### EXERCISE AIM
Each entry should be printed exactly, with its images omitted.

··· THE INPUT ···

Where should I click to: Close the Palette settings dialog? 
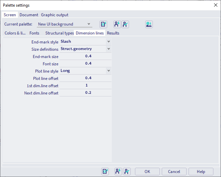(x=215, y=5)
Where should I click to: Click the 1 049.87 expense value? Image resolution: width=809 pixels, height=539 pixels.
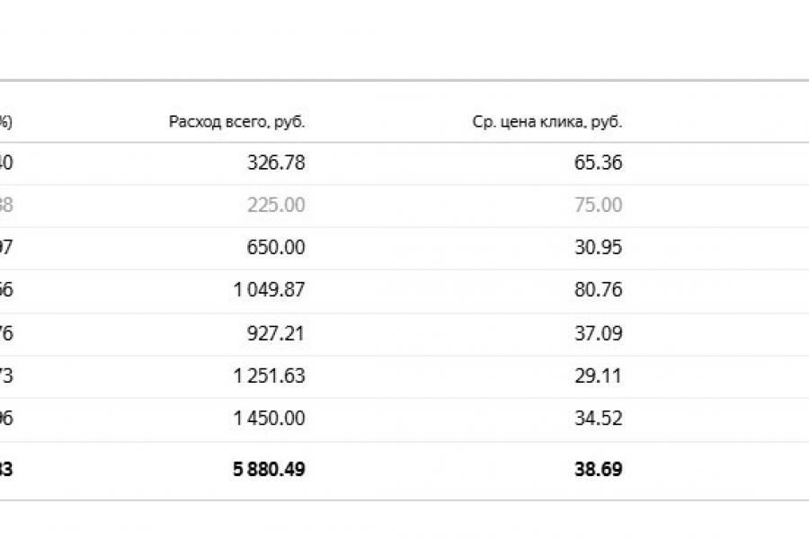click(269, 290)
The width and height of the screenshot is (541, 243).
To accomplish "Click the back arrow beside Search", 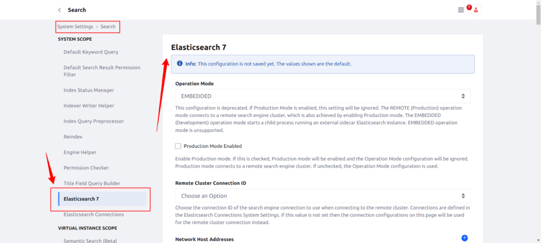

···

### YOUR RESPONSE
Where should I click to: Close the Palette settings dialog? 
(x=215, y=5)
Where should I click to: Click the 1 049.87 expense value? Image resolution: width=809 pixels, height=539 pixels.
click(269, 290)
The width and height of the screenshot is (541, 243).
To accomplish "Click the back arrow beside Search", 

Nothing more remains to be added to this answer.